Scalable & Provable Correct Manifold Learning of Latent Dynamics
Organization:
Funded by: | Sectorplan Bèta under the focus area Mathematics of Computational Science |
PhD: | |
Supervisors: | chair MIA: Daily supervisor: |
Collaboration: |
Description:
Many processes can be described by dynamical systems. To observe the current behavior and predict the future states of these processes, we need fast and provably accurate numerical solvers. When the dimensionality of a dynamical system is limited, there are many suitable options to use as solvers. However, the dimensionality grows drastically when the needed level of details increases. This limits the number of solvers available and reduces the efficiency of solving the dynamical systems.

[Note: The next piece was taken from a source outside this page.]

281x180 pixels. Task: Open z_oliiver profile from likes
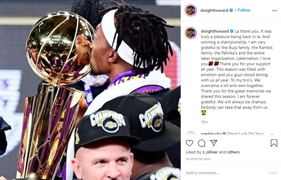click(x=210, y=152)
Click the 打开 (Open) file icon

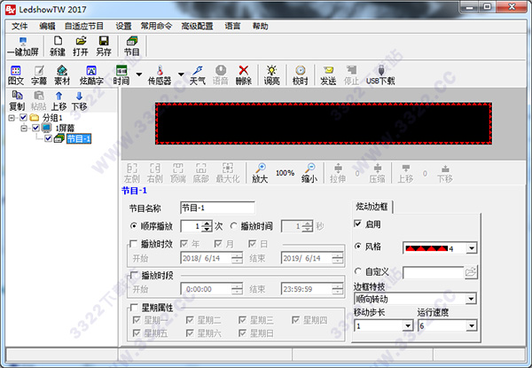(81, 45)
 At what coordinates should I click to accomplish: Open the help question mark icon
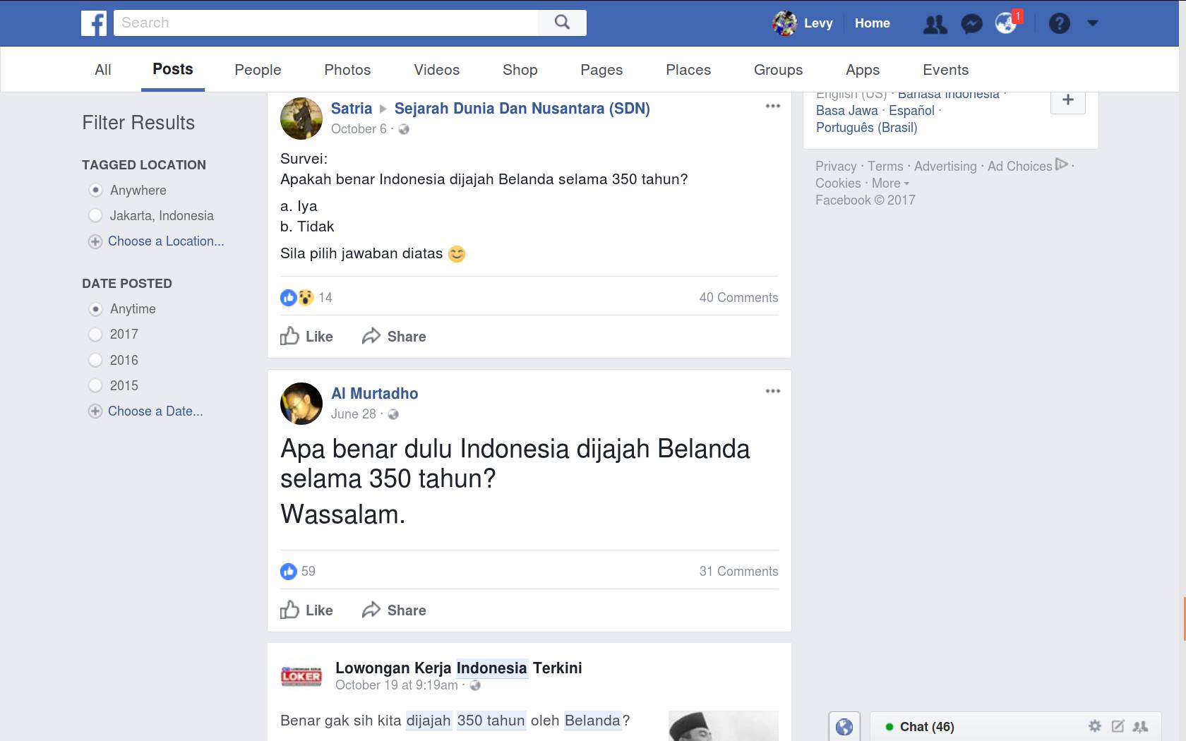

In reduced order modelling, the goal is to accelerate finding the solution of the dynamical systems by reducing their dimensionality, yet without significantly compromising the accuracy. The key idea is to change the coordinates of the dynamical system and project down into a low-dimensional latent space. By smartly changing coordinates, this reduced space contains most if not all of the relevant information of the original system. In practice, this change in coordinates and projection are often carried out through the proper orthogonal decomposition of solution snapshots. Although this works for many problems, there are still plenty of cases for which it does not, especially in computational physics. In this project, we will augment the model reduction method by using auto-encoders to find a suitable latent space. By making use of novel algorithms and appropriate losses for training the auto-encoders, we aim to find smaller latent spaces that allow us to solve higher-dimensional dynamics efficiently, and simultaneously prove the solution accuracy.